[Begin Passage given]
1\. There is a McDonalds that was near my Elementary school, actually used to
be my favorite place as a kid and it was the place where I would socialize
with kids from the Boys and Girls club about a block or so away. Even though
there is a large municipal park across the street and numerous bars and clubs
and restaurants around that area, you could still see people actually meeting,
or just hanging out there. I have no idea what this particular McDonalds* is
like nowadays, but I've heard through the grapevine it's become the epicenter
for numerous drug problems in the neighborhood, which are only complaints you
started hearing about once Whole Foods opened up across the street. I suspect
that it is neither the epicenter of the drug problems in the 'hood given
exactly what that particular neighborhood is famous for, and it is famous, nor
do I think it has actually changed at all in the last 20 years.

Most likely the only thing that changed is there are a lot more affluent
people in the area which are taking issue with having a symbol of poverty in
their presence, across the street from a supermarket that just so happens to
symbolize their wealth.

2\. There's another McDonalds I would walk past every day on my way too and
from school. Often it was faster than waiting for the trolley bus as the
trolley part of the bus would often fall and slow everyone down back in the
day and my route to Middle school and later High school was an L-shaped route.
Eventually the local MTA replaced the trolley buses with an updated model and
the problems were at least reduced, but not eliminated.

Passing this same McDonalds you could make a few observations. First, the
people there were of two particular demographics, and the housing nearby was
Section 8. Second, just pass the McDonalds there would be a park, nothing
fancy, just a bit of grass and some benches in the middle of the block where
quite a few locals would socialize. Third, just past this park was a rundown
boarded up church with empowering messages targeted towards a particular
demographic. Directly across the street from this rundown church was a police
station loaded up with surveillance cameras, even more than I observed around
other police stations at that time. Going back towards the McDonalds but
across the street now, there was if I recall correctly, a salon or a
barbershop (both? been a while), a liquor store, a pizza place (these might
have been one and the same) and apartment buildings. Not too far away in
either direction were two community centers.
[End Passage given]
• [What to do]
1. How would you put this sentence from the passage on the two McDonalds locations into Spanish: "Eventually the local MTA replaced the trolley buses with an updated model and the problems were at least reduced, but not eliminated."
2. Can you write what comes next in the passage on the two McDonalds locations, starting after its final sentence?
[Begin Material]
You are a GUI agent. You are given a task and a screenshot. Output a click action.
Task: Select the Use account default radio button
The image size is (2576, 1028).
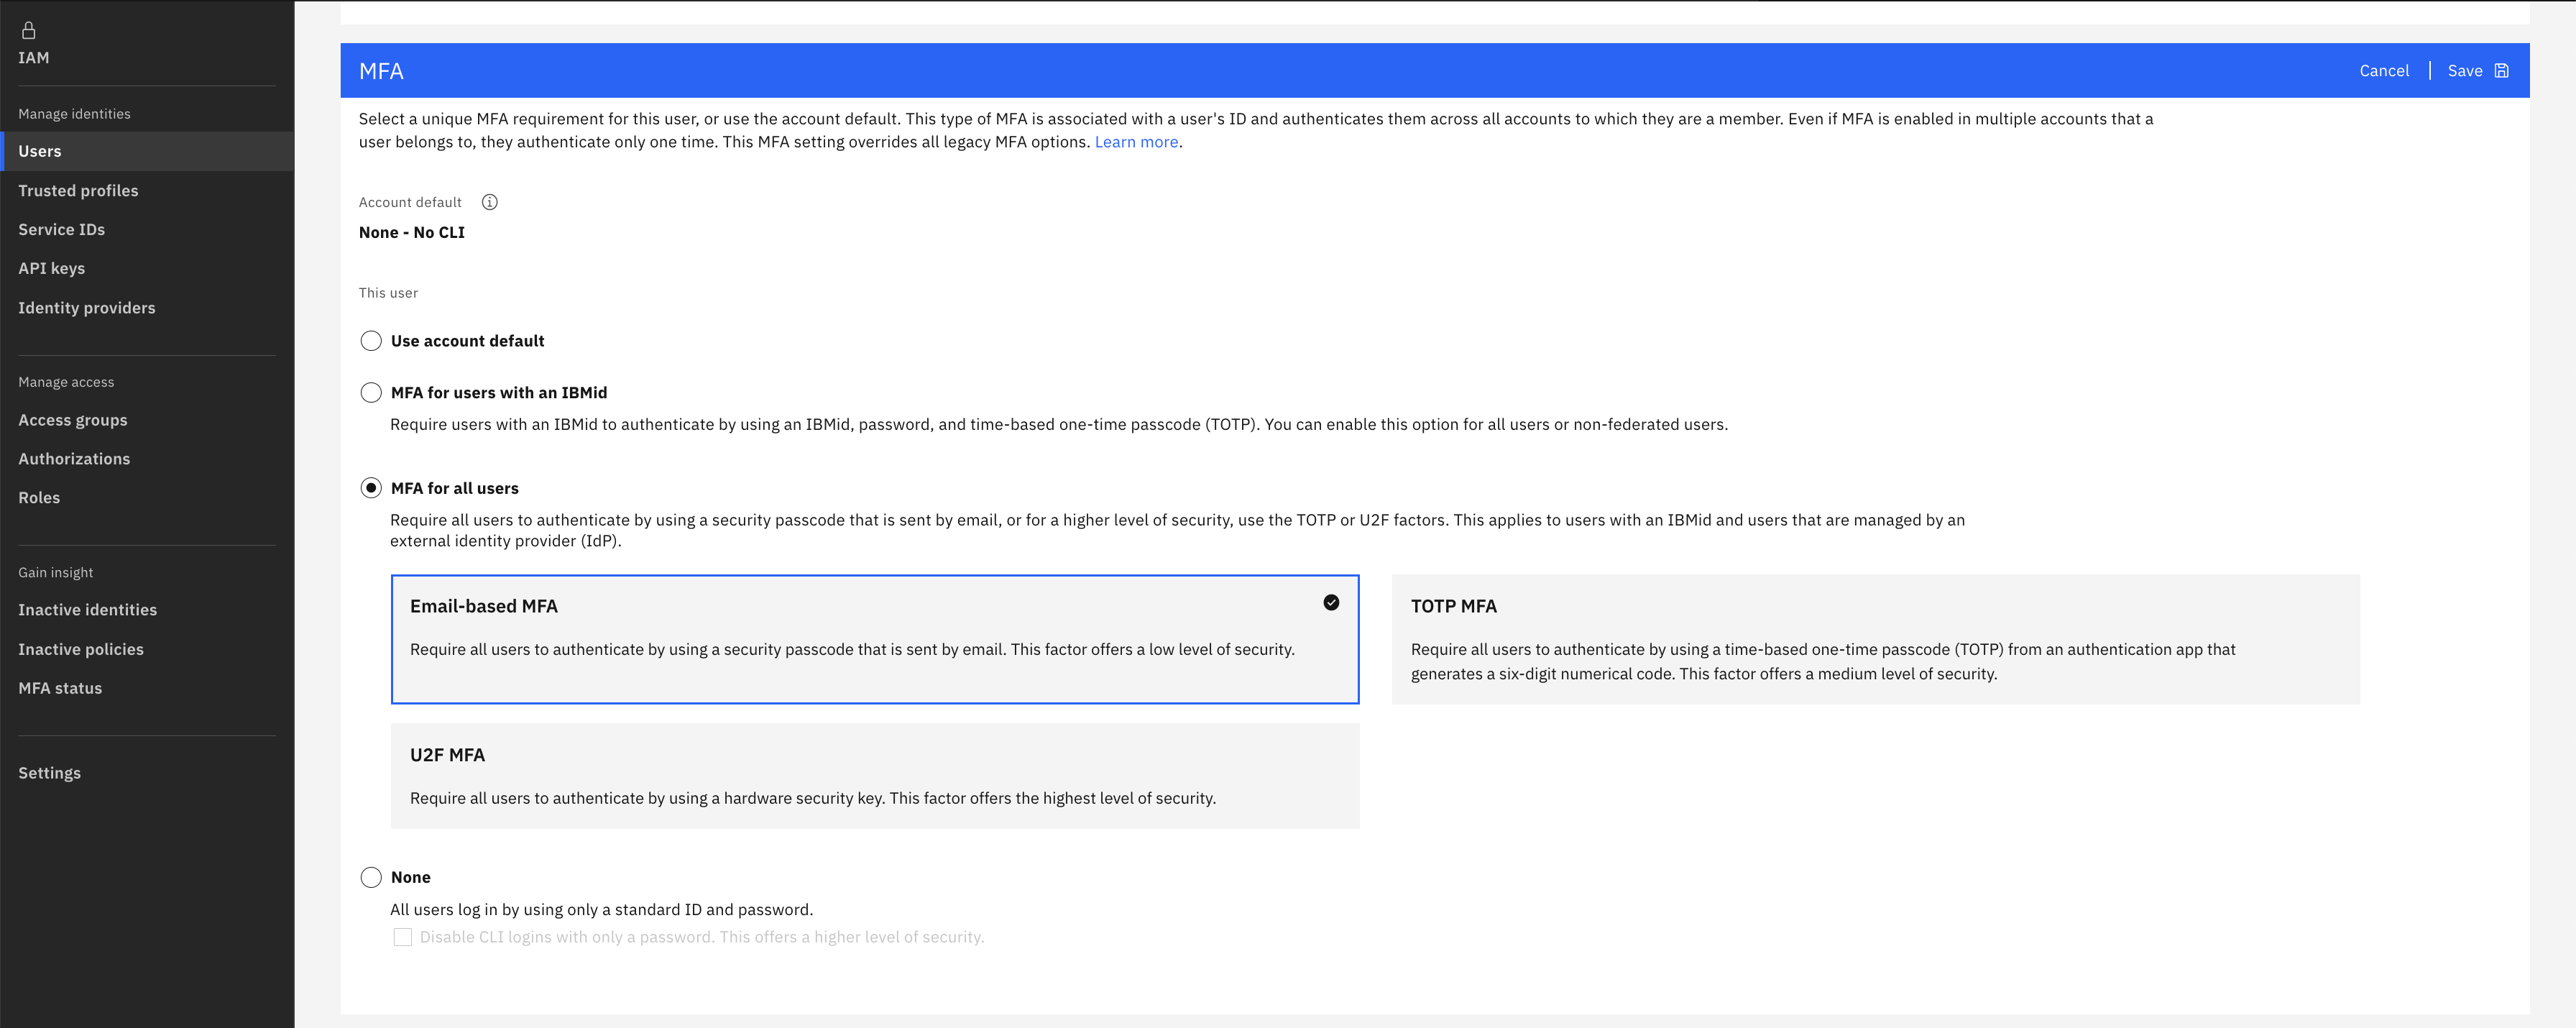(371, 340)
[End Material]
• [Answers to the tasks]
1. Con el tiempo, la MTA local reemplazó los trolebuses por un modelo actualizado y los problemas al menos se redujeron, pero no se eliminaron.

2.
What's my point? Humans are social beasts, we gather together over hot
beverages and food, whether our incomes are large or small. More affluent
people have more options for this, but much of the time people like to go out
and gather with those around them, particularly when they have fewer options.

Advert or not, the thesis of this article is not _wrong_. Go to low income
neighborhoods and find a McDonalds, get yourself a coffee or burger or
whatever and just sit down and watch people. Go to areas where McDonald's
exists but where the surrounding area is being gentrified and watch the looks
of disgust on peoples' faces as they pass through and by poverty. Coming from
a different sphere of life, it's pretty hard to read an article like this and
not think this is just a paid advert, and I understand the reaction, but I
would not doubt that for many communities, this article is basically the
truth.

* Given just who many of the people on Hacker News are and the metro areas they tend to reside in, in numbers anyway, there is a better than even chance you can figure out exactly which area and which McDonalds specifically I'm talking about.